» **Your goal**
Reproduce every line of the entries below verbatim, from the line containing "Viewport: 800px width, 600px" down to the line containing "Image resolution: width=564", both included, and nothing more.

» **Materials provided**
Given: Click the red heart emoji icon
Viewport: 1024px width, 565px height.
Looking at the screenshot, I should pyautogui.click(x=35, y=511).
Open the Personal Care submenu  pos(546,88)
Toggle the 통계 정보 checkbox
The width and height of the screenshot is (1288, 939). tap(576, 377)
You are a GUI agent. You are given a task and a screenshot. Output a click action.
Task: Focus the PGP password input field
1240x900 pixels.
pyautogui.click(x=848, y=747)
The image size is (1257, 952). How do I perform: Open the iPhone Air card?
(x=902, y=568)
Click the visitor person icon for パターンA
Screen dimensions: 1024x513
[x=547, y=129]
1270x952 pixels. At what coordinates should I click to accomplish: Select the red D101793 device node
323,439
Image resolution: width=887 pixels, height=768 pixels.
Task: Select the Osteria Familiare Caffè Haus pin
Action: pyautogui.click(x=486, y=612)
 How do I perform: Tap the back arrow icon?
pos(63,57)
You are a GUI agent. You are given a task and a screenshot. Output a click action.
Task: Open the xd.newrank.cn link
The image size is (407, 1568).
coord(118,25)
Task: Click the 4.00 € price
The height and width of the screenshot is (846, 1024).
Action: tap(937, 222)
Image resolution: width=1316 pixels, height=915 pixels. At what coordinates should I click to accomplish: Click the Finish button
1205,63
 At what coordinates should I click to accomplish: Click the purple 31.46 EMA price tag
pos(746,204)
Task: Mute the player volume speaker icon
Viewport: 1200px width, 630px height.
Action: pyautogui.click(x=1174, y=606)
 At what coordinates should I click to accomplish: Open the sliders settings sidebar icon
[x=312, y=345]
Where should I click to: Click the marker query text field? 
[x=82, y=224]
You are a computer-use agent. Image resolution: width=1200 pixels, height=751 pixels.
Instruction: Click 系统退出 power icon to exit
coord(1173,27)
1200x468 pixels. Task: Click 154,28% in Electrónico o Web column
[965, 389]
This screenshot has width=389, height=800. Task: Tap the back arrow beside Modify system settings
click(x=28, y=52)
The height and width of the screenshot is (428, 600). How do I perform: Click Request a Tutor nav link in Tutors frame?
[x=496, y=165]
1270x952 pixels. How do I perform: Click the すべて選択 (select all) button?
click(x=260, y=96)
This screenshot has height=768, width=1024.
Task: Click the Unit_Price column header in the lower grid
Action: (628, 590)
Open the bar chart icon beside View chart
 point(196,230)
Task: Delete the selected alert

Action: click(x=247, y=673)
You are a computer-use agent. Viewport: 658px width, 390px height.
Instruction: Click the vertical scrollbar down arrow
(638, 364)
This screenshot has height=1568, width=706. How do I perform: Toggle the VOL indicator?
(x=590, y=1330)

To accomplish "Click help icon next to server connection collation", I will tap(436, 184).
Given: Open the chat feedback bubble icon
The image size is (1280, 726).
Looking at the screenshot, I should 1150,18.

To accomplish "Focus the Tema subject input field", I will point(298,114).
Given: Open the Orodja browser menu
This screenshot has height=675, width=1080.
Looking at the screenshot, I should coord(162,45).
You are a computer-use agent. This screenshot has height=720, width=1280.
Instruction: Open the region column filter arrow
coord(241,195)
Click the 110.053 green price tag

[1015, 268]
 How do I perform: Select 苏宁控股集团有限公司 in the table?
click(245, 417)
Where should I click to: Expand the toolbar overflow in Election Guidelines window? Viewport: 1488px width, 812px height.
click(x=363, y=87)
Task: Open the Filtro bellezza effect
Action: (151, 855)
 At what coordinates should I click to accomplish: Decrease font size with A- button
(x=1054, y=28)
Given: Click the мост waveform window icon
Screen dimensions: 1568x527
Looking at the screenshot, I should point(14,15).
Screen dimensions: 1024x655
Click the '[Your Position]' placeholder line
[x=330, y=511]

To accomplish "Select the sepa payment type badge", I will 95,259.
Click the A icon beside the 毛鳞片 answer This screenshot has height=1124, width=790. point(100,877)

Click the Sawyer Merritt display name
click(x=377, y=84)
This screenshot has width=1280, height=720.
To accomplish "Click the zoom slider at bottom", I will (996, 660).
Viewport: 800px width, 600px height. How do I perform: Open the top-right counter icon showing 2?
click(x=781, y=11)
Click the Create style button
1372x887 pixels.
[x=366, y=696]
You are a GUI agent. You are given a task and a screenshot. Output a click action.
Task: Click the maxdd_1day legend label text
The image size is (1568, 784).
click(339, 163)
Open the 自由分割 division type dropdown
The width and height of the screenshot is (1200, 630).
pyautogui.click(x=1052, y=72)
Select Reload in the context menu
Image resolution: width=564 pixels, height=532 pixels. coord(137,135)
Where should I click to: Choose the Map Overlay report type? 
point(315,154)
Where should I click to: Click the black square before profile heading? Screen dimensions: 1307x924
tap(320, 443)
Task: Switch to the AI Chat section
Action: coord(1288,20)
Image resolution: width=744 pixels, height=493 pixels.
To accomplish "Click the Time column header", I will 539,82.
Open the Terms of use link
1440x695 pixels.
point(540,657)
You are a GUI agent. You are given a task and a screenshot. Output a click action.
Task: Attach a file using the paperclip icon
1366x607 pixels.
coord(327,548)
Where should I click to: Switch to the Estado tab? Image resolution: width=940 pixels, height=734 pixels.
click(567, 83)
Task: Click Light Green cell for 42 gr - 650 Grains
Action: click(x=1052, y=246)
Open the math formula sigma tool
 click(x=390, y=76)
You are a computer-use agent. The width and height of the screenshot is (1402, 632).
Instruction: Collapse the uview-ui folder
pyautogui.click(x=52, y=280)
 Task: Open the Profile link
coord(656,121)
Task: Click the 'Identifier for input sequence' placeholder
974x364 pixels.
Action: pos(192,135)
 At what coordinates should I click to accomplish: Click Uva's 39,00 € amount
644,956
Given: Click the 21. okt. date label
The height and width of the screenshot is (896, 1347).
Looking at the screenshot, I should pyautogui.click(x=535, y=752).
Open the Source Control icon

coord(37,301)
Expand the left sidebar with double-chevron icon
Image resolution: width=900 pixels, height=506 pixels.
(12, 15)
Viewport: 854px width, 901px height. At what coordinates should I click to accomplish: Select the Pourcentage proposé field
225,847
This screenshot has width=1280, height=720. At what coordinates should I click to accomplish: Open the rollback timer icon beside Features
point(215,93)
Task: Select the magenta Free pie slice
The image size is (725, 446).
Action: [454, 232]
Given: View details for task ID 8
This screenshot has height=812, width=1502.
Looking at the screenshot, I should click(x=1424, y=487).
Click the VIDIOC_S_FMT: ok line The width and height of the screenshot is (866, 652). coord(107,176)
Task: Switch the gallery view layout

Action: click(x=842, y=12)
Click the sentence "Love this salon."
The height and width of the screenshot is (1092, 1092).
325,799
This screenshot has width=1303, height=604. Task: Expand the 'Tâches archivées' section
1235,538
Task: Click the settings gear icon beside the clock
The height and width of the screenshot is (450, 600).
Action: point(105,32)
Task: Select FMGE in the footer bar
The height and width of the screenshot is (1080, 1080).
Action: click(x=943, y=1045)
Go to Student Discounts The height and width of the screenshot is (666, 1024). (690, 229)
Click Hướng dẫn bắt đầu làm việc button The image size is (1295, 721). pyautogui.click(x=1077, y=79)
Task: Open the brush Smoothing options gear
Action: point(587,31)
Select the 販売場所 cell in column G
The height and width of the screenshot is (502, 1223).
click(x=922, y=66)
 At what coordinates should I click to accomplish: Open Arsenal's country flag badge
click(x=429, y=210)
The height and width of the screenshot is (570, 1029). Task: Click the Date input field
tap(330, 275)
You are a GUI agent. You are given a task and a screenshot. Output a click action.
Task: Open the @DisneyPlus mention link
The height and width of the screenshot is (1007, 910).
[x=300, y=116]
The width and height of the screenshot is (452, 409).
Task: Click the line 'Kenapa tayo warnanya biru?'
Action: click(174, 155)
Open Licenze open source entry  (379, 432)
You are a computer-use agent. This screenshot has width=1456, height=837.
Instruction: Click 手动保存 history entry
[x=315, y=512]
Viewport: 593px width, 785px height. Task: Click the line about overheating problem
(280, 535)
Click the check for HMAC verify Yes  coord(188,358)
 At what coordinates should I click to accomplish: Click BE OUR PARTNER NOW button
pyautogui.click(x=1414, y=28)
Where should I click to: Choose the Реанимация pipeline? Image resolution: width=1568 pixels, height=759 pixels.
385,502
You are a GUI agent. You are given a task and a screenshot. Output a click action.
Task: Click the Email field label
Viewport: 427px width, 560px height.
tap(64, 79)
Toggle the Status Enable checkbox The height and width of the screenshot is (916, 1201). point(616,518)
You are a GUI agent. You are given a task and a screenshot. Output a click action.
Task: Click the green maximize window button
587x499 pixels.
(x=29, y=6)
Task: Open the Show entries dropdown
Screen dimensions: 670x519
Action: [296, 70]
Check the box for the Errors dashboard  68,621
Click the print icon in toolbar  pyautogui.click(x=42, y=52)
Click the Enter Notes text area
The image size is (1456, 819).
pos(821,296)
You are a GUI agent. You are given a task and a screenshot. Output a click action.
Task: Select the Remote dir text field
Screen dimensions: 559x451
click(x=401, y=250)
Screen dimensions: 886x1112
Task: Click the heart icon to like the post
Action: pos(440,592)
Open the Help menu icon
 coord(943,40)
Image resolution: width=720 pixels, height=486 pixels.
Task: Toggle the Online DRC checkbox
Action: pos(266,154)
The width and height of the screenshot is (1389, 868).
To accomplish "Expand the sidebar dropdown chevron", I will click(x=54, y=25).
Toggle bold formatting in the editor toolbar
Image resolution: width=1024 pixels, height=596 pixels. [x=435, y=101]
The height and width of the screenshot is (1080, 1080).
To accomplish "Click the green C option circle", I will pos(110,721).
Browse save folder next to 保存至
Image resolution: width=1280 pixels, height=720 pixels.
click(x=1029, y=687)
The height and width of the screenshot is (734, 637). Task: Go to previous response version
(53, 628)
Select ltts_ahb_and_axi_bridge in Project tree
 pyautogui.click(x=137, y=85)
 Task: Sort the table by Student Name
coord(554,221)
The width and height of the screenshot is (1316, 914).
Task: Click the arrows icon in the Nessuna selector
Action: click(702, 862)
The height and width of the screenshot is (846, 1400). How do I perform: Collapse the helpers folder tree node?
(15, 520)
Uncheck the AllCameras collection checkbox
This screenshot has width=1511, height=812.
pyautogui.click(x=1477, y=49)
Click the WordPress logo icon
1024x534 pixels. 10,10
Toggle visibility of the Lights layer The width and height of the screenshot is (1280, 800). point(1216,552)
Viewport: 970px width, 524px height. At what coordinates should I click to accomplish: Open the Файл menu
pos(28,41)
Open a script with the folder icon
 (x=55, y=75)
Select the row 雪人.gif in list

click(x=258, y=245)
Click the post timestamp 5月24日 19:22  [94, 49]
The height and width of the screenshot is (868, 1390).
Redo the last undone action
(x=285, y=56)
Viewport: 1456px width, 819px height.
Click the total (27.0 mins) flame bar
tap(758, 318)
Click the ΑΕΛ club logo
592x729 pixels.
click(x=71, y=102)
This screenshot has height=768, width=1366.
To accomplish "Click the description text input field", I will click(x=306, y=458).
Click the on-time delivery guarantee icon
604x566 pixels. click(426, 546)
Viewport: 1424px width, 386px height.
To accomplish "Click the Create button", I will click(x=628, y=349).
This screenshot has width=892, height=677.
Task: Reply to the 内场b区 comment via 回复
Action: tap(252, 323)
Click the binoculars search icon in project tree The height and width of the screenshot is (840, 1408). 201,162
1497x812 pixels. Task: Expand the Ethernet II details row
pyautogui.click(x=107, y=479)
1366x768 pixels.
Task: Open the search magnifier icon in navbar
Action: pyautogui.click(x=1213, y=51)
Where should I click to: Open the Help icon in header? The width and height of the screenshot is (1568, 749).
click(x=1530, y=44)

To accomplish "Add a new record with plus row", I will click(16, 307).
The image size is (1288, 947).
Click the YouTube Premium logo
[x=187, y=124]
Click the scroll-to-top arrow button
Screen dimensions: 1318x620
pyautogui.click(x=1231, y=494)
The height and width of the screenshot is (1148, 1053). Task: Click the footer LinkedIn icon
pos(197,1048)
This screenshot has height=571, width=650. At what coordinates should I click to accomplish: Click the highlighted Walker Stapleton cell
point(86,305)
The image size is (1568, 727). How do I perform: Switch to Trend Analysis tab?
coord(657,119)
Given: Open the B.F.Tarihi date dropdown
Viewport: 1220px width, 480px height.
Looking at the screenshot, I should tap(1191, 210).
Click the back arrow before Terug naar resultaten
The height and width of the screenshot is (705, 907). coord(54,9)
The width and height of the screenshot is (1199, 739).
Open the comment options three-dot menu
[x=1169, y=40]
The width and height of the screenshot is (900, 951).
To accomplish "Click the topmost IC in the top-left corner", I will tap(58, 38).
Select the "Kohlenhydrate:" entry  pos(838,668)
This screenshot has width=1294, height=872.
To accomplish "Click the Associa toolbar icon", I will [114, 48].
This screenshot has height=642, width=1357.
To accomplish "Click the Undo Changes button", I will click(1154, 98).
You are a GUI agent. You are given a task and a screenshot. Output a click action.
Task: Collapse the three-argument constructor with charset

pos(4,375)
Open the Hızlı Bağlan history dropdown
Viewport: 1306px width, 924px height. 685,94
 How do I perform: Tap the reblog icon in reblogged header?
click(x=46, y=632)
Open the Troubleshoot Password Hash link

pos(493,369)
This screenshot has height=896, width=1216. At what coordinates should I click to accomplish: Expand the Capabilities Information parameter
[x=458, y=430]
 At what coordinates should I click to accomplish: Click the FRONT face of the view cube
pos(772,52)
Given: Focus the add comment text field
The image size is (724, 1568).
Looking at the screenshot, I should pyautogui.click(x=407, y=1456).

» **Result of this task**
Viewport: 800px width, 600px height. How do I perform: Open the top-right counter icon showing 2?
click(x=781, y=11)
Click the Create style button
1372x887 pixels.
[x=366, y=696]
You are a GUI agent. You are given a task and a screenshot. Output a click action.
Task: Click the maxdd_1day legend label text
The image size is (1568, 784).
click(339, 163)
Open the 自由分割 division type dropdown
The width and height of the screenshot is (1200, 630).
pyautogui.click(x=1052, y=72)
Select Reload in the context menu
Image resolution: width=564 pixels, height=532 pixels. coord(137,135)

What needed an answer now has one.